Cine atropellado: de Wenders a Martel


El filósofo de la casa, como es su costumbre, abre campos de especulación a través del cine. Esta vez se detiene en lo que llama una filmografía del atropello, explorando su dimensión metafísica.



La última película que vi de Wim Wenders —o de lo que resta de él— se llama Everything will be fine (Todo saldrá bien, 2015). En ella, el escritor Thomas atropella y mata a un niño en medio de la nieve. Ya en Short cuts (Vidas cruzadas, 1993), de Robert Altman, la moza de café, Doreen (Lili Tomlim) atropellaba a un niño que sale andando después del atropello pero que va muriendo lentamente durante el día. Este tema del atropellamiento aparece también en algunas películas argentinas muy conocidas: en La mujer sin cabeza (2008), de Lucrecia Martel, una mujer atropella algo en la pista, casi seguramente un perro. En Sin retorno (2010), de Miguel Cohan, dos jóvenes atropellan a un ciclista en la madrugada y huyen, y otra persona es acusada por el hecho. Finalmente, en el quinto de los 6 episodios de Relatos salvajes (2014), de Damián Szifron, llamado “La propuesta”, un joven de clase alta atropella a una mujer embarazada y los padres del joven tratan de que otra persona asuma el hecho. Ya existe, pues, una pequeña filmografía del atropello, cuyo clásico en lengua española es, ciertamente, Muerte de un ciclista (1955), de Juan Antonio Bardem.

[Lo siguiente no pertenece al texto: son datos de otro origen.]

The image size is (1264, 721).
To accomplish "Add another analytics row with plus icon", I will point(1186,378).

Esta reiteración del tema del atropello me parece motivo más que suficiente para intentar una lectura filosófica de la cuestión. Y específicamente intentar un ejercicio de lo que he llamado, en otros textos, “cine transversal” [1]. Se trata de una repetición a partir de la cual se puede construir una película inexistente, producida a partir de una lectura transversal de varias películas reales. Es lo que haré aquí con las películas mencionadas, sin pretender haber conseguido aislar un corpus exhaustivo de películas para tratar del asunto (al lector avisado se le ocurrirán, sin duda, millares de otros ejemplos), sino tan sólo haber dado el puntapié inicial.

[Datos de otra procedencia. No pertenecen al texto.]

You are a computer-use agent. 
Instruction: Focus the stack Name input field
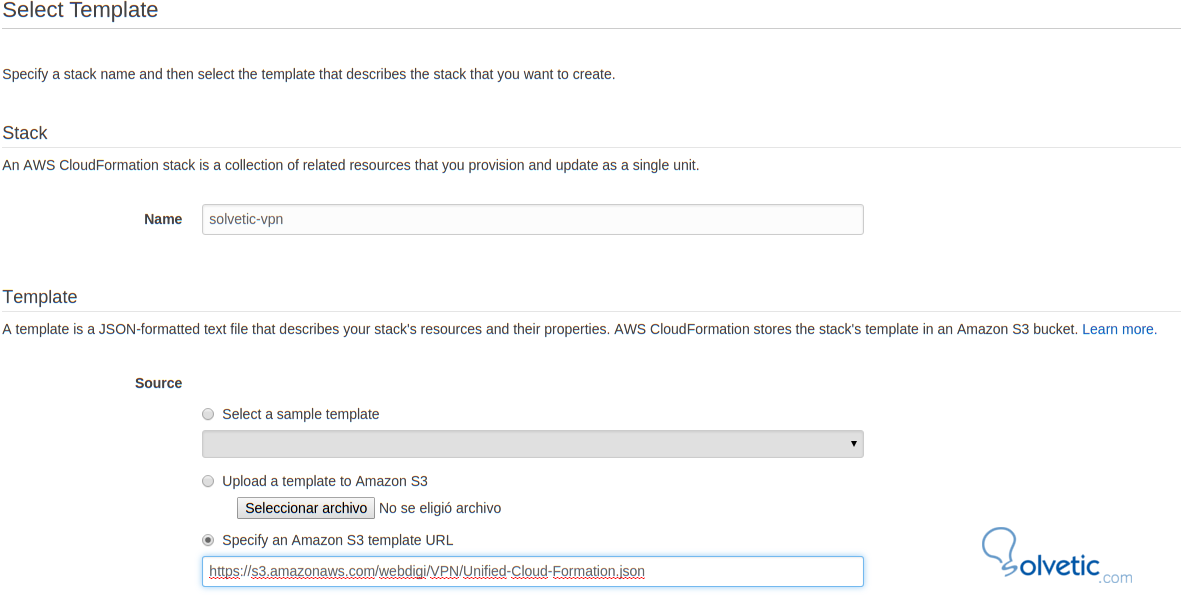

La pregunta crucial para guiar esta primera indagación sobre la significación filosófica del atropello, a través de las “películas atropelladas”, es: ¿Por qué atropellamos a los otros?

Pero tenemos que evitar que esta pregunta sea respondida tan sólo psicológica o sociológicamente; ella tiene que ponerse en el mismo registro metafísico que la pregunta de Bazin, ¿Por qué corre Carlitos?; o la pregunta de Zizek, ¿Por qué atacan los pájaros?. Pues las meras respuestas empíricas, mirando las películas, podrían ser más o menos obvias: distracción, casualidad, negligencia, fatalidad. Pero la visión filosófica de películas (como la visión psicoanalítica) se caracteriza por cierta “crueldad didáctica”, basada en la convicción de que no existen distracciones, casualidades o negligencias que no estén firmadas y selladas por sus autores (en este caso, por los atropellantes).


Sabemos perfectamente que declarar – después de provocar un estrago – que “no fue nuestra intención” hacerlo, no tiene ningún poder explicativo. Si somos filósofos, sabemos, de cierta forma, que nada de lo que hacemos es intencional (para escándalo de psicólogos, sociólogos y juristas) pero que es precisamente de esa “no intencionalidad”, nada inocente, de donde surge el sentido de lo que hacemos y deshacemos (y, claro, de lo que atropellamos).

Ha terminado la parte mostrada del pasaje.